Thanks Quincey, these things for sure will be a lot helpful, Im still pretty
new to Objective-C, but I will look in all of those things that you said,
thanks :)
---
Wilker LĂșcio
http://about.me/wilkerlucio/bio
Kajabi Consultant
+55 81 82556600



On Wed, Jun 29, 2011 at 5:13 AM, Quincey Morris <quinceymor...@earthlink.net
> wrote:

> On Jun 29, 2011, at 00:27, Quincey Morris wrote:
>
> >>   [fileData appendData:[file readDataOfLength:CHUNK_SIZE]];
> >>   [file seekToFileOffset:MAX(0, fileSize - CHUNK_SIZE)];
> >>   [fileData appendData:[file readDataOfLength:CHUNK_SIZE]];
> >>
> >>   [file closeFile];
> >
> > This is not the worst way to read the entire contents of a file into a
> NSData object, but it's pretty bad. :)
> >
> > It would be far easier and more efficient to use [NSData
> dataWithContentsOfFile: path options: NSDataReadingMapped |
> NSDataReadingUncached error: NULL];
>
> Er, two things.
>
> I didn't notice until after I posted that you weren't reading the whole
> file. So, sorry, "pretty bad" was too strong -- I'm upgrading my response to
> "not the best". :)
>
> I think the way I suggested is still the best way, because (typically)
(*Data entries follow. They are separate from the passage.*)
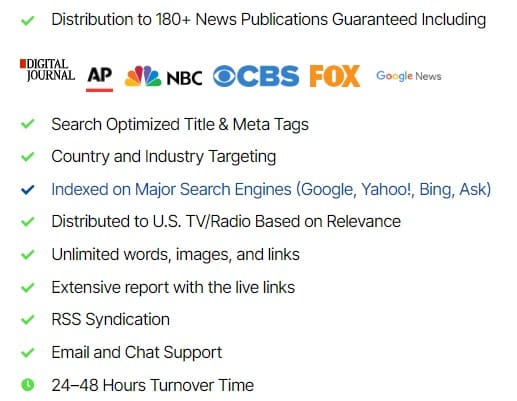Viewport: 517px width, 401px height.
Task: Click the RSS Syndication text
Action: (110, 319)
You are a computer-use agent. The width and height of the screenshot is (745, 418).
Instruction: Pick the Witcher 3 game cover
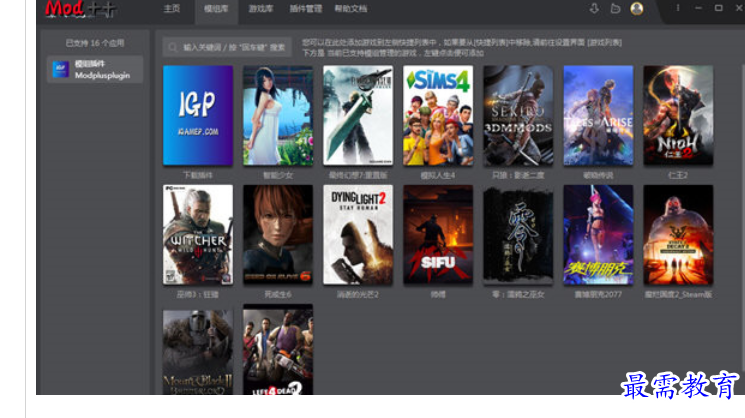tap(198, 235)
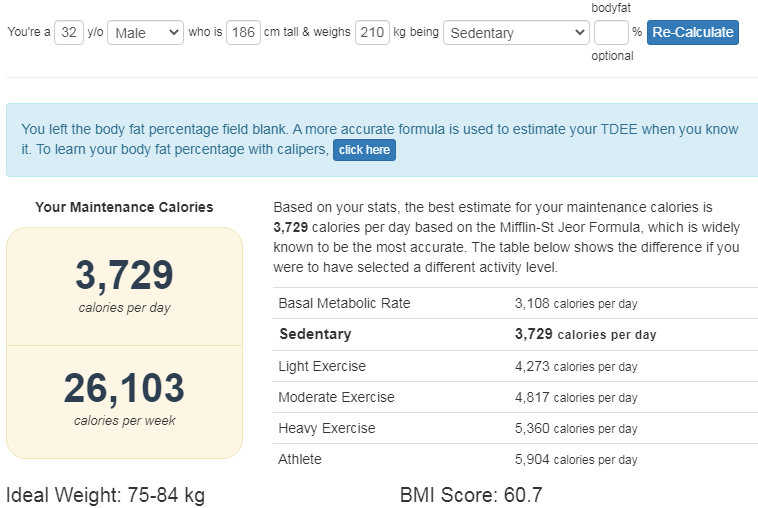This screenshot has height=508, width=758.
Task: Click the Your Maintenance Calories heading
Action: click(124, 207)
> using the NSDataReadingMapped means the file contents are mapped into
> virtual memory, so pages (4KB, or whatever the VM page size is) are not
> actually read until you try to access them.
>
> If you use CC_MD5_Init/Update (first part)/Update (last part)/Final instead
> of the convenience method that does it all, only the parts of the file you
> need will actually be read.
>
> NSDataReadingMapped is in general the most efficient way to read a file
> when you only need to read any part once, I think.
>
> The problem with NSFileHandle is that it pretty much sucks as a class. It
> doesn't return any errors, so if something goes wrong it's either going to
> throw an exception or just ignore it. IIRC it has no API contract regarding
> error reporting.
>
> Second thing...
>
> I forgot to point out that your code has a glaring bug. With your
> declarations, 'fileSize - CHUNK_SIZE' in 'MAX(0, fileSize - CHUNK_SIZE)' is
> an unsigned expression. It can't go negative, and so that statement isn't
> doing what it looks like it's doing.
>
> One more thing ...
>
> Since you have no release/retain calls, I'm assuming you're using garbage
> collection. If that's the case, then this line is very, very dangerous:
>
> >     return [SMEncodingUtilities md5HexDigestFromChar:[fileData bytes]
> withLength:(unsigned int)[fileData length]];
>
> You're passing an *interior* pointer to fileData's private storage, but the
> (compiler-optimized) lifetime of 'fileData' ends *before* the md5 method is
> entered, and so the object is subject to being collected *before* you've
> used the pointer. This will crash.
>
> In your code, the window of danger is pretty small. But it will crash
> eventually.
>
> The solution is to put a reference to the object after the call:
>
> >     NSString* result = [SMEncodingUtilities
> md5HexDigestFromChar:[fileData bytes] withLength:(unsigned int)[fileData
> length]];
> >     [fileData self];
> >     return result;
>
> It's a PITA, but you gotta be careful with NSData.